Should charities focus more on text messaging?
Text messaging might be the future for charities. Programme leader at the Young Foundation, Mandeep Hothi and Founder of Thumbprint Co-Operative, Andrew Wilson, discuss this concept in a recent article for the Guardian Voluntary Sector.
Charities, especially small organisations, are at risk of losing support in the current economic climate. Digital technologies can help to combat this, as they make it easier for charities to communicate with their supporters. In a recent article for the Guardian Voluntary Sector, programme leader at the Young Foundation, Mandeep Hothi and Founder of Thumbprint Co-Operative, Andrew Wilson, discuss why text messaging might be the future for charities.
They suggest that charities should draw on their expertise when deciding how to integrate digital into their campaigns. For example, in January 2013, Creation Trust, a charity dedicated to transforming Aylesbury Estate, informed 300 residents of job opportunities through a text message. This led to 200 people attending the showcase, which helped them them towards employment. Hothi and Wilson note that having a Pinterest account wouldn’t have benefited Creation Trust in this case.

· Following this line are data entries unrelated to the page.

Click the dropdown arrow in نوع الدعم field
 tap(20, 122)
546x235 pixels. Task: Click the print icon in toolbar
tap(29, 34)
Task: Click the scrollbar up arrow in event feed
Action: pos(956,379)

When looking at how to use digital technologies in there campaigns, charities should ask themselves three questions:
- What outcome do we want to achieve?
- What technologies do those we are working with use?
- What links the first two questions?
Creation Trust did just that, noting that communicating with their demographic through text messaging would be most effective. Text messaging may be a simple way of encouraging support, but with most of the population owning a mobile phone, it provides a very direct and personal means of communication.